Butler Wooten hired a business litigator, Mike Sexton, last month as counsel.
Sexton had been a partner at defense litigation firm Weinberg Wheeler Hudgins Gunn & Dial, handling business disputes, class actions, and False Claims Act and RICO cases.
And on Tuesday it promoted John "Buddy" Morrison to partner. Butler, Fryhofer and Morrison worked on two big business cases that have settled confidentially this year.
In Cohan v. KPMG, they represented a business owner, Chris Cohan, who sought nearly $500 million in damages from accounting giant KPMG after losing money in fraudulent tax shelters that the firm sold him. Bondurant Mixson & Elmore was cocounsel on the case, which settled in January, a week before it was to be tried in Fulton County State Court.
The same team of Butler, Fryhofer and Morrison, plus Tedra Hobson, handled a suit, Miller v. Langdale, for heirs to a trust established by a wealthy Valdosta judge and businessman, Harley Langdale Sr. He founded The Langdale Co., which owns timberland and real estate and has interests in a variety of banks, car dealerships and other enterprises.
Descendants of Langdale's daughter, Virginia Langdale Miller, sued the trustees, alleging breach of fiduciary duty and breach of trust. They claimed damages of between $150 million and $221 million from the trustees' mismanagement of their interests.
····················
» What you will do
(a) Reproduce the law firm passage word for word from "The same team" to "and other enterprises.".
(b) Answer these questions from the law firm passage:
(i) At which firm had Mike Sexton been a partner?
(ii) In what court was Cohan v. KPMG set to be tried?
(iii) What range of damages did the descendants of Virginia Langdale Miller claim?
(c) Shorten the paragraph of the law firm passage that begins "Descendants of Langdale's daughter" while keeping its main facts.
····················
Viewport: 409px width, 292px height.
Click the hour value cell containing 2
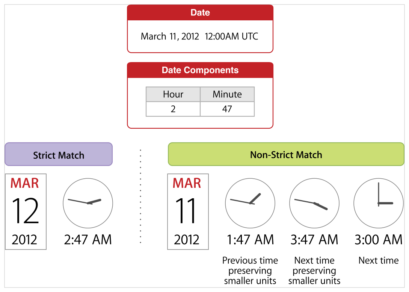(x=173, y=109)
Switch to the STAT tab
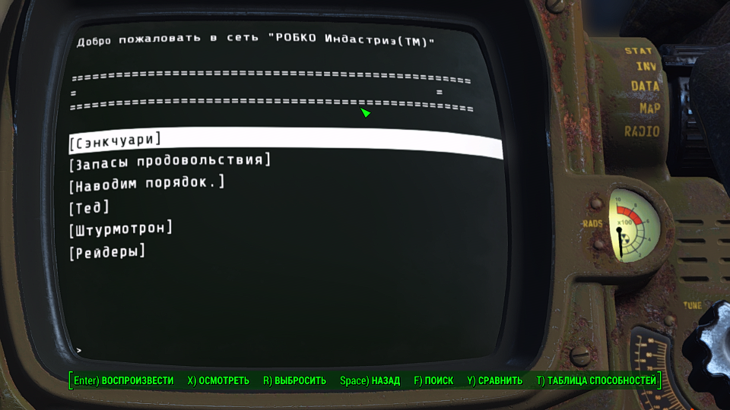Viewport: 730px width, 410px height. (x=638, y=51)
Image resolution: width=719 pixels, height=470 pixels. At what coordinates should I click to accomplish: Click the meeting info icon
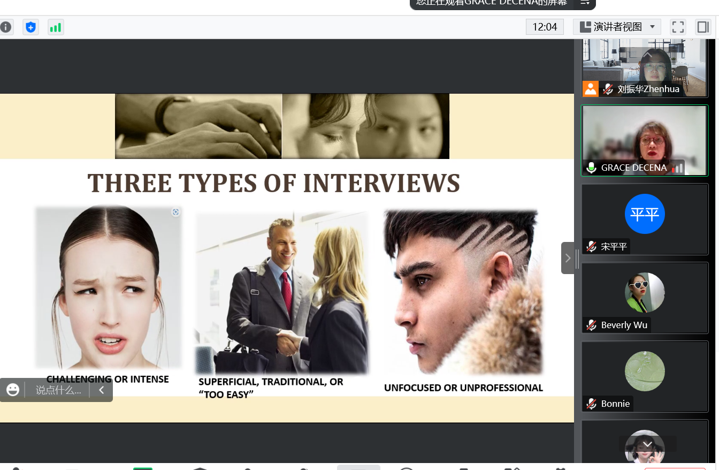coord(5,27)
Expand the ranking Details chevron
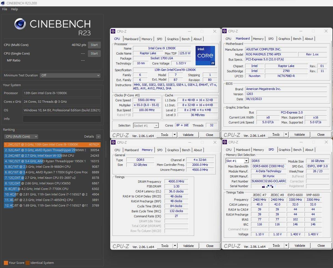 [98, 136]
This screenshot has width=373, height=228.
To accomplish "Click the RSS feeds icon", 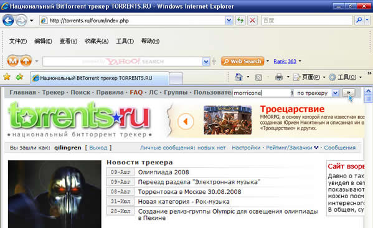I will coord(258,77).
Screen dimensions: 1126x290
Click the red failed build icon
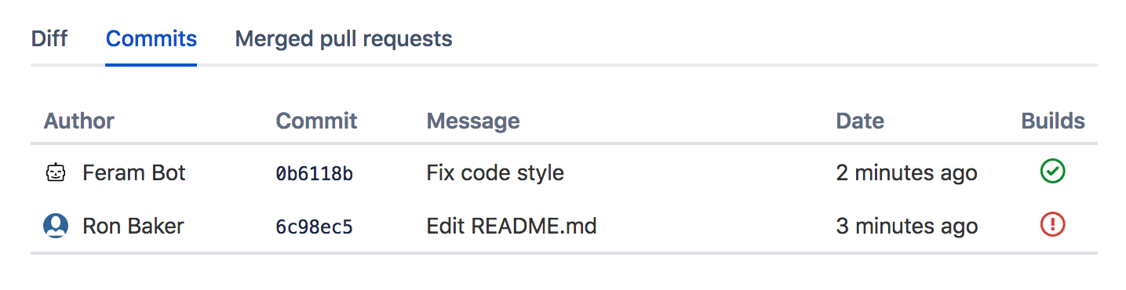coord(1052,226)
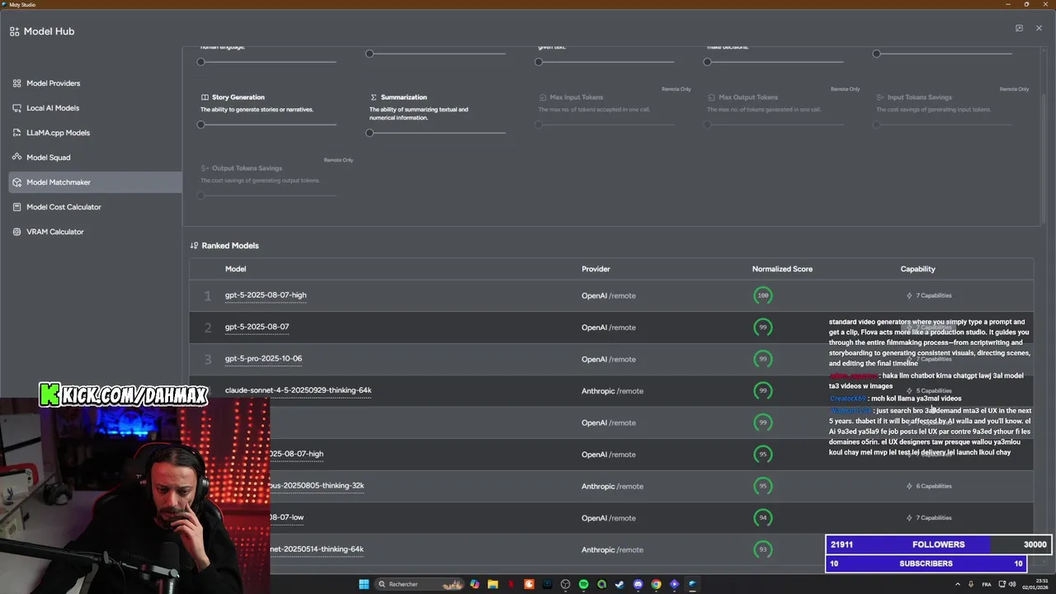Click the Provider column header
The height and width of the screenshot is (594, 1056).
(x=596, y=269)
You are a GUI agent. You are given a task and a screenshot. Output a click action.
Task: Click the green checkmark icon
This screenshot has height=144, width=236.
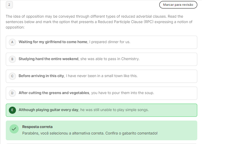(x=14, y=129)
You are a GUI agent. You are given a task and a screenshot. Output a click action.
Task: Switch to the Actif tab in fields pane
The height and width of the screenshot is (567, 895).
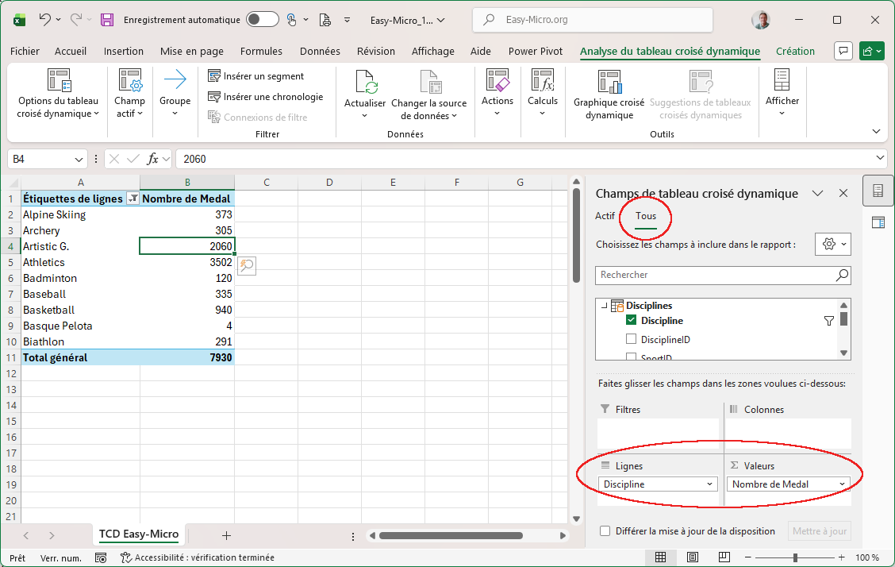pyautogui.click(x=605, y=216)
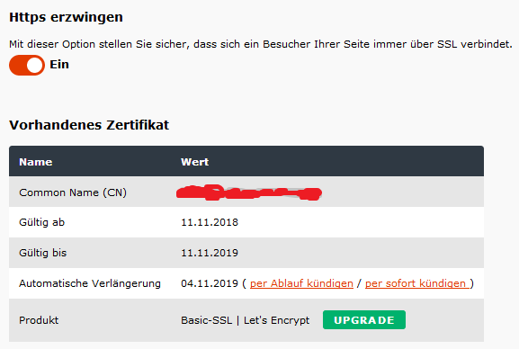Toggle the Https erzwingen switch off
Screen dimensions: 519x349
point(27,66)
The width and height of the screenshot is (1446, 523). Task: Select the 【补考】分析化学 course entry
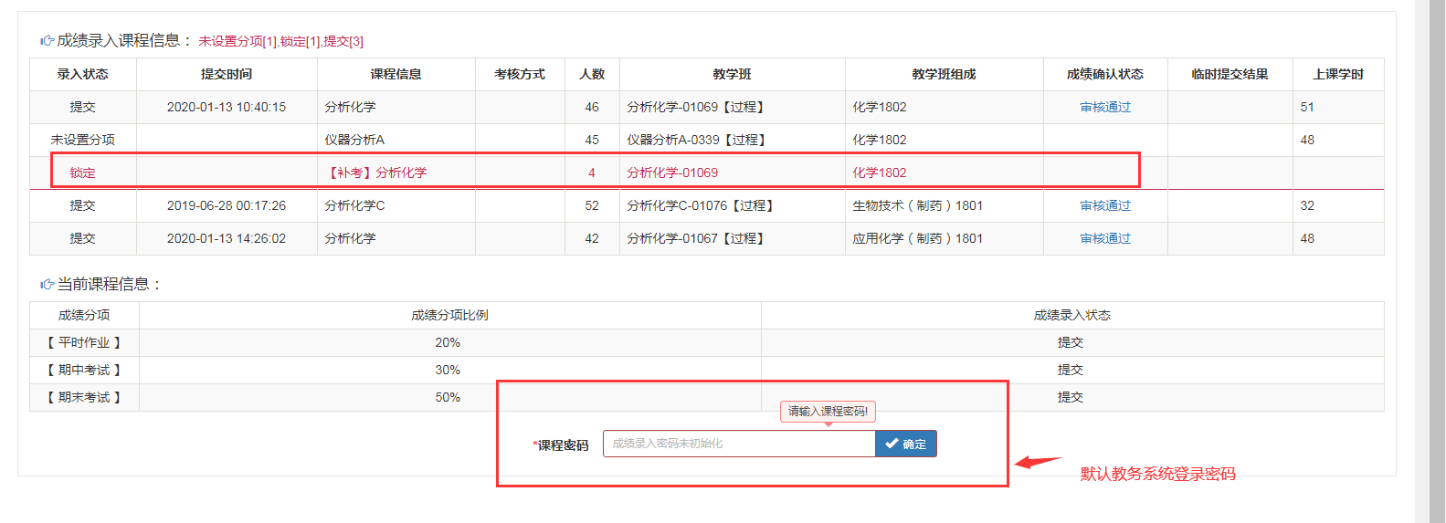pos(376,173)
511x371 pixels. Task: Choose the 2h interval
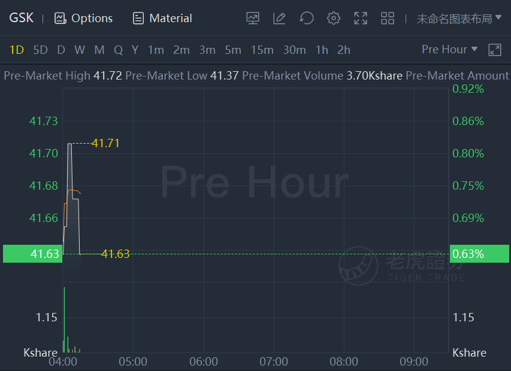(x=344, y=50)
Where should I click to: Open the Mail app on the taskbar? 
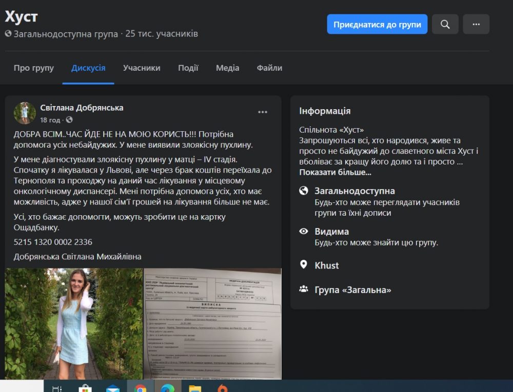click(x=112, y=388)

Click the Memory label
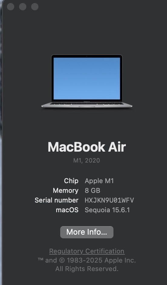(66, 191)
····················
» Written responses
(a)
The same team of Butler, Fryhofer and Morrison, plus Tedra Hobson, handled a suit, Miller v. Langdale, for heirs to a trust established by a wealthy Valdosta judge and businessman, Harley Langdale Sr. He founded The Langdale Co., which owns timberland and real estate and has interests in a variety of banks, car dealerships and other enterprises.

(b)
(i) Weinberg Wheeler Hudgins Gunn & Dial
(ii) Fulton County State Court
(iii) Between $150 million and $221 million

(c) Virginia Langdale Miller's descendants sued the trustees for breach of fiduciary duty and breach of trust. They sought $150 million to $221 million for the trustees' mismanagement of their interests.